**REQUIRED TASK A:**
Repeat the rows below word for word, from the line containing "Click the Print icon" through the final row, inclusive, omitting the pictures.

** START OF DOCUMENT EXTRACT **

# NHTSA personel changes



## bwilson4web (Mar 4, 2019)

Hi,

Based on the theory that even paranoids have enemies, Rob Maurer reports he has been blocked from doing a twitter search of a new NHTSA 'advisor':





He reports it is a 'TeslaQ' block associated with a new safety advisor Missy Cummings.

Far from a Twitter expert, I did a quick Twitter search only to find some curious tweets including a recent Webinar on ADAS that happened on Monday. Regardless, I may be paranoid but Rob is Twitter blinded. Perhaps some of you can survey Missy's history and share with Rob?

Thanks,
Bob Wilson


----------



## garsh (Apr 4, 2016)

bwilson4web said:


> I may be paranoid but Rob is Twitter blinded. Perhaps some of you can survey Missy's history and share with Rob?


Not necessary. All Rob needs to do is create a second twitter account that he only uses for reading & searching - no posting or following people that may cause you to get blocked again.


----------



## Major Victory (Oct 25, 2018)

I suspect Rob knows this but wants to make a point that as a Tesla reporter/analyst he is blocked for no good reason.


----------



## bwilson4web (Mar 4, 2019)

Perhaps Rob is using a clever technique to get us (i.e., the mob) aroused:








<GRINS>

On a serious note, AutoPilot has no 'friends' outside of those who bought and use it. So it makes sense to be aware of the honorable competition and make sure our criticisms are both timely and accurate. I hate this still having bad memories from the "Bell the Hybrid" act, best to be prepared and try to do the right thing. A distraction from our technical interests, yes, but sad to say, something I will waste some of my time.

Bob Wilson

ps. If this belongs in a different subform, no problem and my apologies.


----------



## TrevP (Oct 20, 2015)

Twitter Tesla is all agog over this Missy Cummings a TSLAQ supporter who’s been appointed as an advisor to NHTSA. He openly hates Elon and is against FSD. She also has ties to LiDAR manufacturers and has received $400,000 from one of them. Can anyone say huge conflict of interest?


----------



## Tombolian (Sep 27, 2018)

Dropping this here.


----------



## JWardell (May 9, 2016)

Sandy has a thought or two about this.

** END OF DOCUMENT EXTRACT **

**REQUIRED TASK B:**
Transcribe the forum thread on NHTSA personnel changes verbatim between "## TrevP (Oct" and "Dropping this here.", inclusive.

** START OF DATASET CONTENT **

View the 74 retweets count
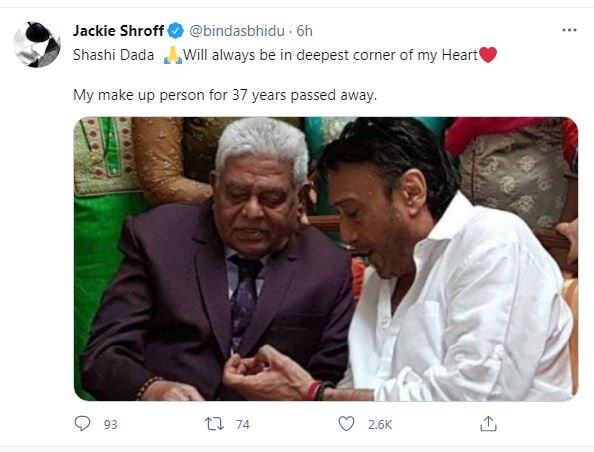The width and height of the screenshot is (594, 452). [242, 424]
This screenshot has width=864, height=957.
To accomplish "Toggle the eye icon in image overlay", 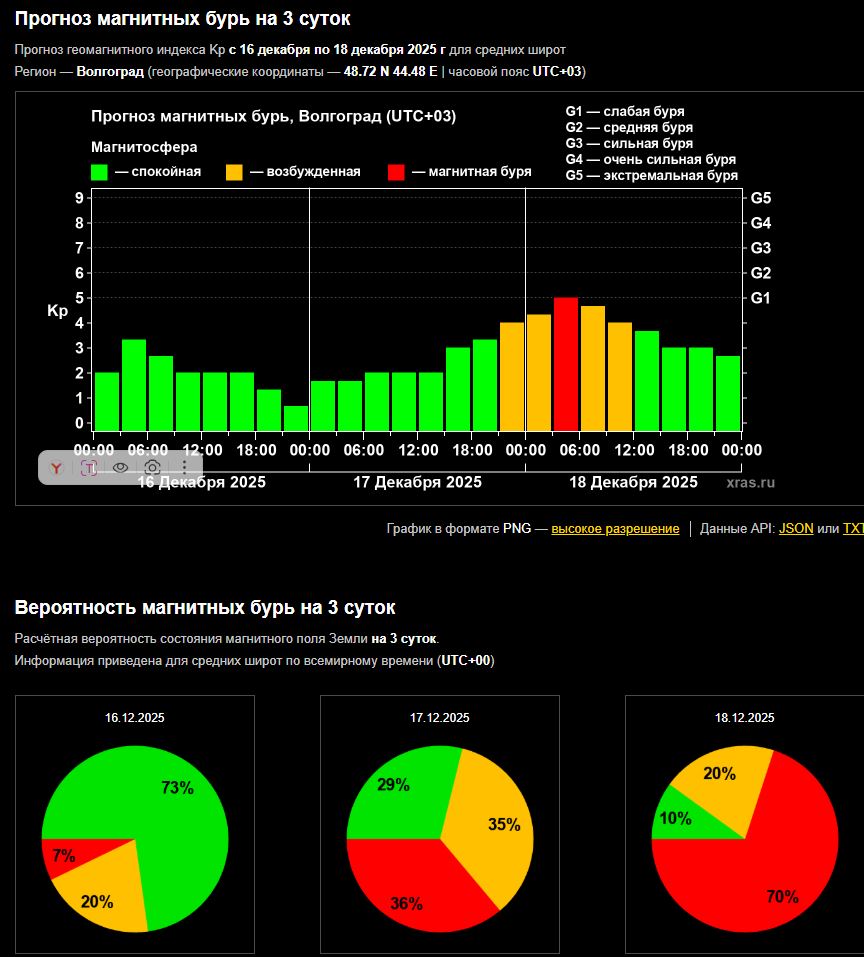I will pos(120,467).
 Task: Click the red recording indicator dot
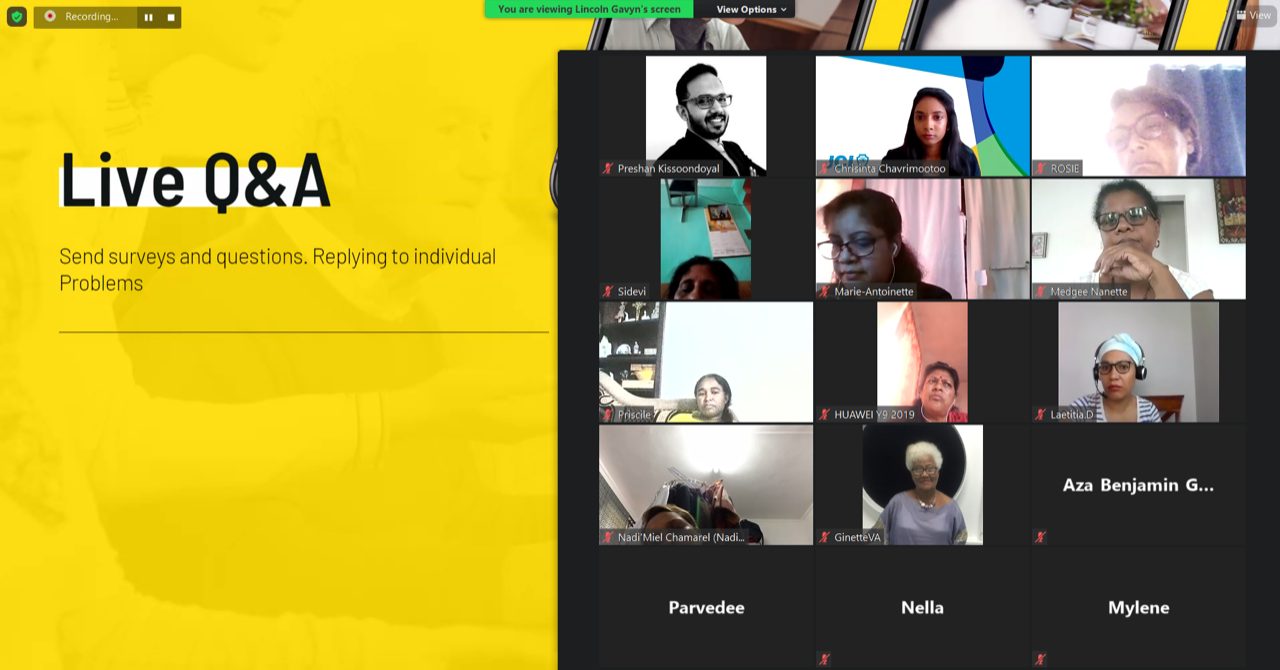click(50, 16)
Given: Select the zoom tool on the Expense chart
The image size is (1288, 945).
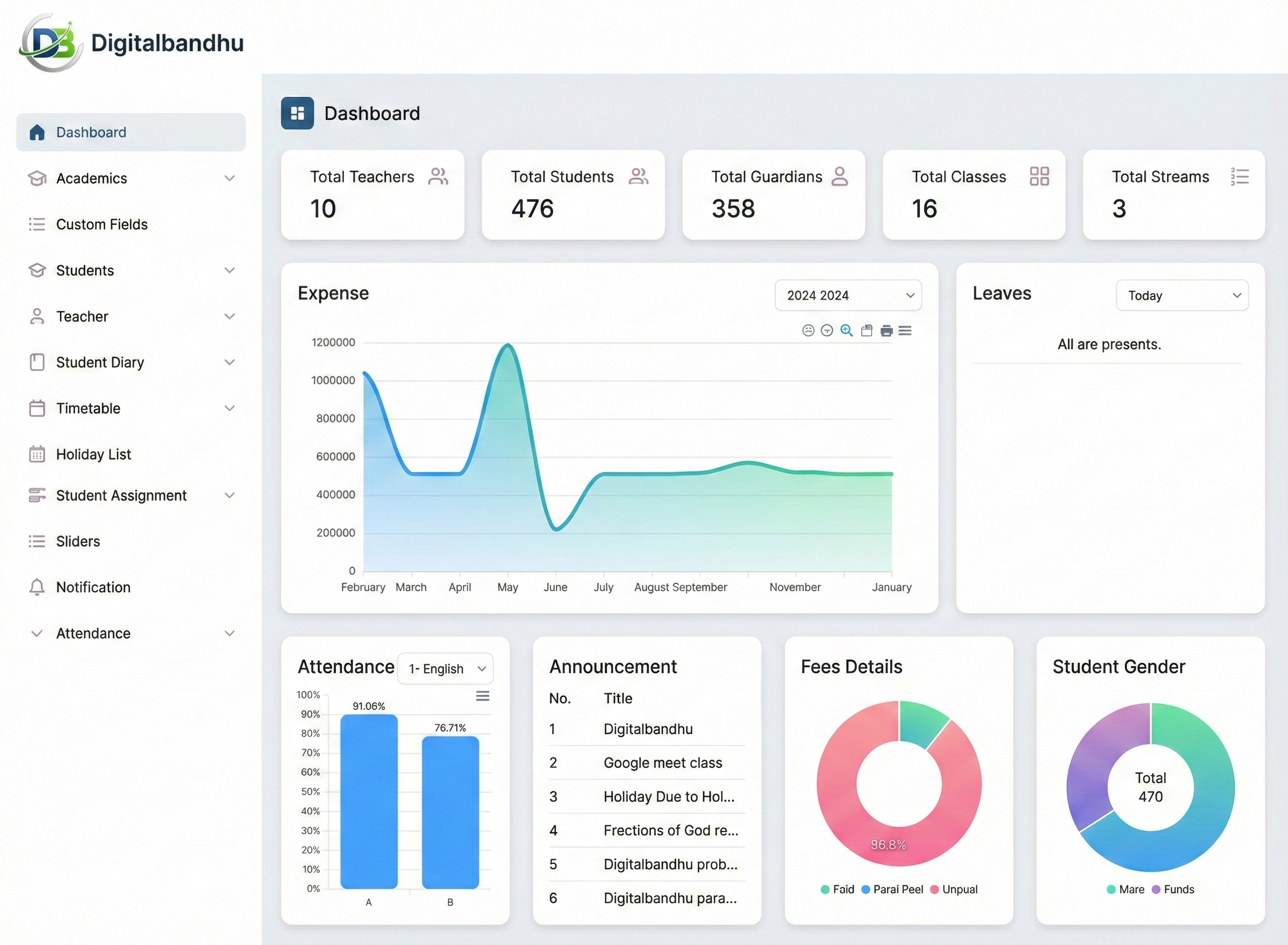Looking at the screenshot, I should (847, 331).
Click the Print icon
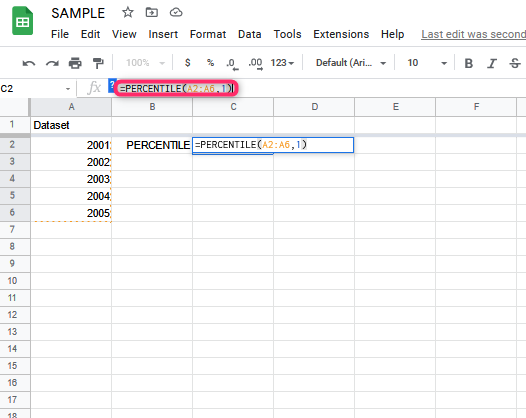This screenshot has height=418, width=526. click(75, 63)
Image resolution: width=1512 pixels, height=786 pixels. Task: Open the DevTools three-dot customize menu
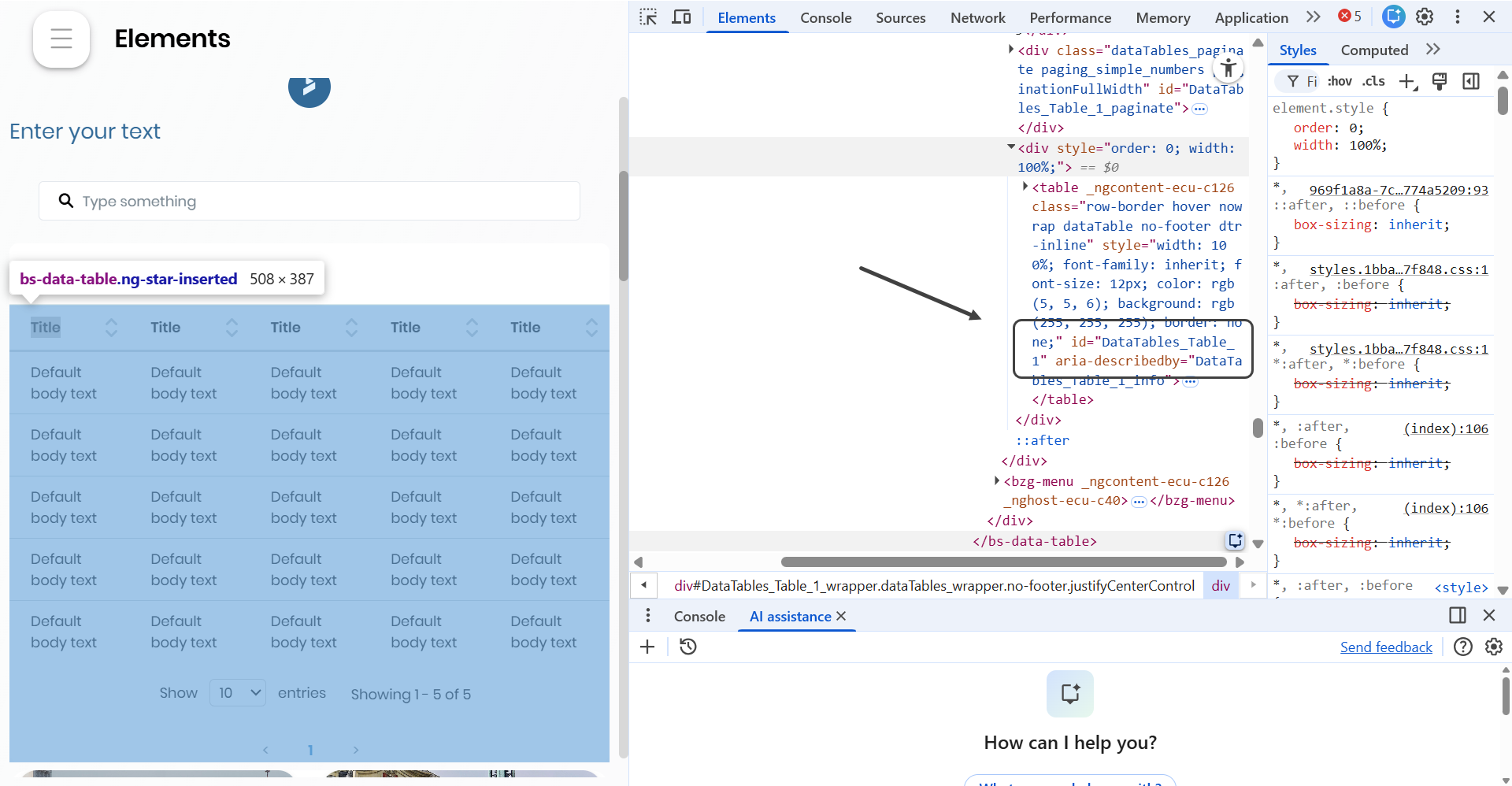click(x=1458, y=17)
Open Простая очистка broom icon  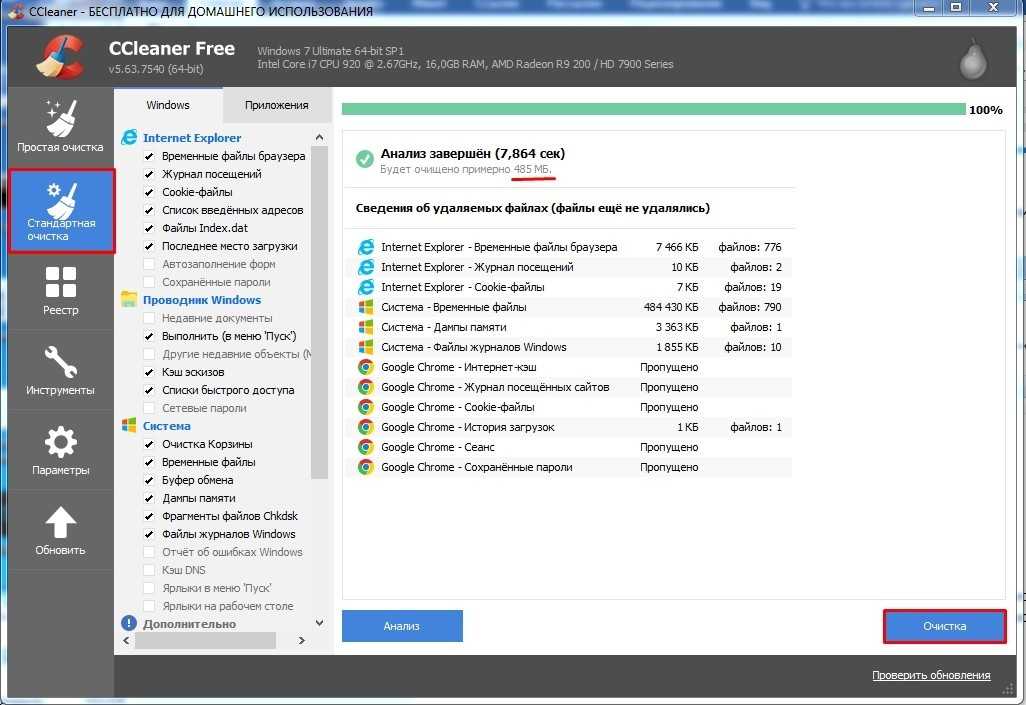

** END OF DATASET CONTENT **

**EXPECTED ANSWER A:**
Click the Print icon
This screenshot has height=418, width=526. click(75, 63)
Image resolution: width=1512 pixels, height=786 pixels. Task: Open the DevTools three-dot customize menu
click(x=1458, y=17)
Open Простая очистка broom icon  

**EXPECTED ANSWER B:**
## TrevP (Oct 20, 2015)

Twitter Tesla is all agog over this Missy Cummings a TSLAQ supporter who’s been appointed as an advisor to NHTSA. He openly hates Elon and is against FSD. She also has ties to LiDAR manufacturers and has received $400,000 from one of them. Can anyone say huge conflict of interest?


----------



## Tombolian (Sep 27, 2018)

Dropping this here.